The Academy has done precisely what it was said we would do. Those who remain are the champions of those who will come. Our growth is assured, because of your deceit. You could not prevent it, and we never would allow it. Our courses, our facutly and staff, and our students will withstand your pitiable decisions. You have chosen poorly. I just do not understand how you could never see, much less understand that. I just truly do not.

Do you not understand that by your attempt to destroy what you could not live up to, you have insured it's existence, and condemned yourselves in the process? That is the part I most truly do not understand. This is an example of belly buckon behavior that I will confess has me purely--stumped.

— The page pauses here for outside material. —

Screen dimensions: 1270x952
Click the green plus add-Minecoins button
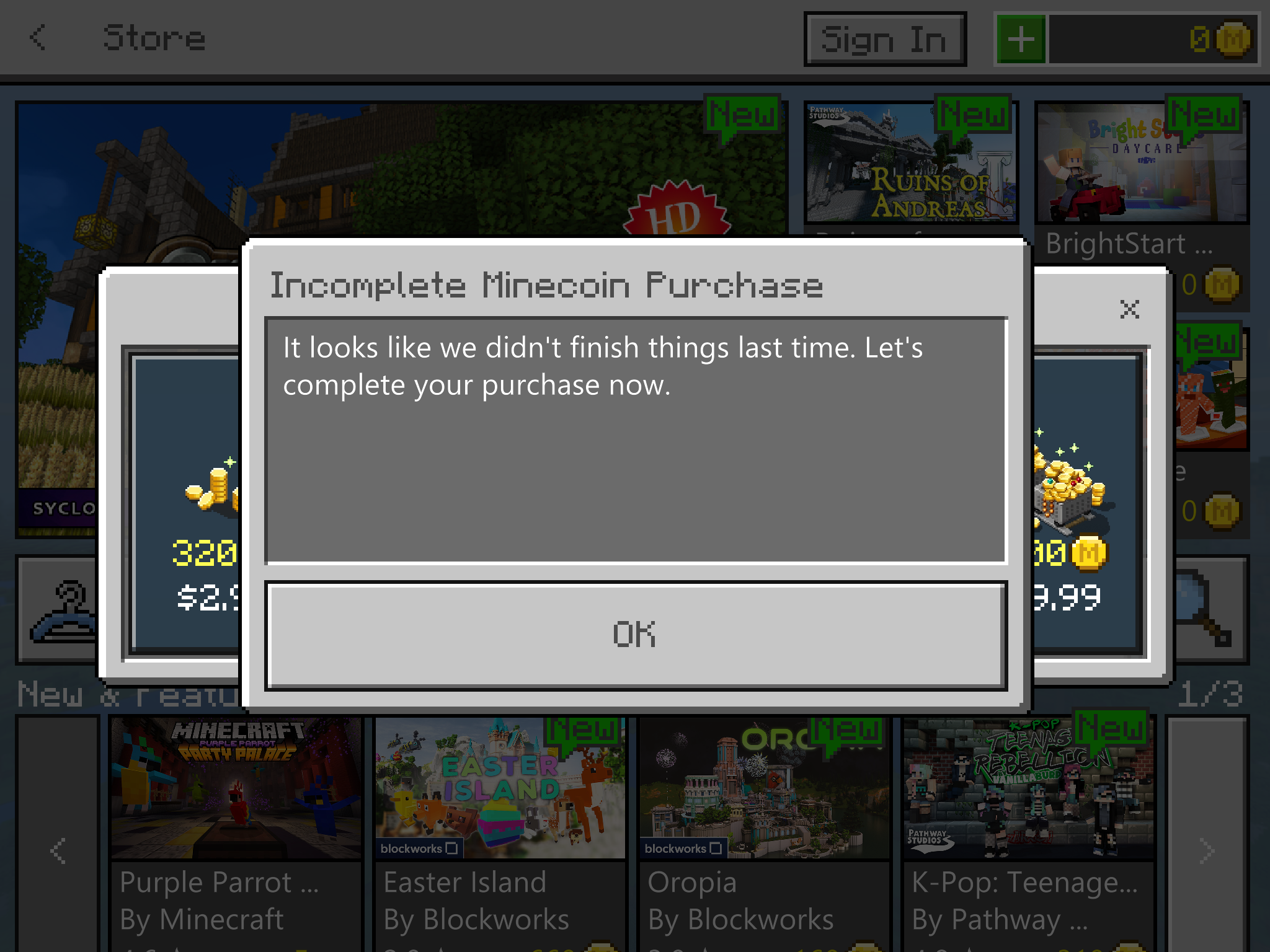click(1021, 39)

Any reasonable attempt at an explanation would be most appreciated. Justification or rationalizations need not bother. Flames will be extinguished.

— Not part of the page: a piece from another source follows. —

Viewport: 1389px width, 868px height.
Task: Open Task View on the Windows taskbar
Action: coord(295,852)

And, further the rantee saith not.

The book is now available, and I am slowing bringing the marketing which was more than one year in the making into reality. But, in the process, I am also learning things I never knew existed. Did you all, ferinstance, know there was such a thing as a "virtual book signing"? I learned that today.

I also set up a very special limited edition run of special cover, autographed copies of the book that will be available at a higher, but very respectable price, for a very short time. This will be a numbered autograph series. I am setting up the page for that activity now, and will let you know how to participate soon.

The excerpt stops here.